MuRAG: Multimodal Retrieval-Augmented Generator
Abstract
Language Models have been shown to store massive amounts of world knowledge implicitly in their parameters. However, even with ever-larger networks, models often fail to encode infrequent information such as rare entities/events, while paying the price of massively increasing computational costs. Recently, retrieval-augmented models, such as REALM, RAG, and RETRO, were proposed to incorporate world knowledge into language models by leveraging an external non-parametric index, achieving impressive performance with constrained model sizes. However, these methods are restricted to retrieving only textual knowledge, neglecting the ubiquitous amount of knowledge in other modalities like images - much of which contains information not covered by any text.

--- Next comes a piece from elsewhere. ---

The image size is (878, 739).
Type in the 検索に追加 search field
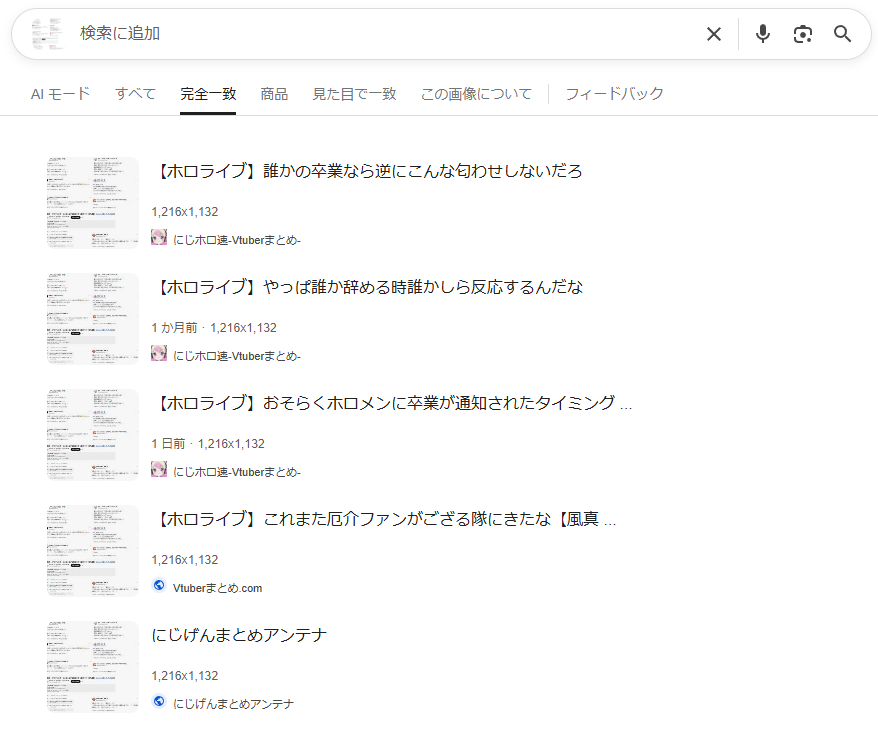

To address this limitation, we propose the first Multimodal Retrieval-Augmented Transformer (MuRAG), which accesses an external non-parametric multimodal memory to augment language model pre-training. MuRAG is pre-trained with a mixture of large-scale image-text and text-only corpora using a joint contrastive and generative loss. In experiments, we evaluate MuRAG's performance on two downstream datasets that require retrieving and reasoning over both images and text to answer a given query, WebQA, and MultimodalQA. Our results show that MuRAG's outperforms competitive baselines by more than 10\% accuracy - achieving the best-known performance on those tasks.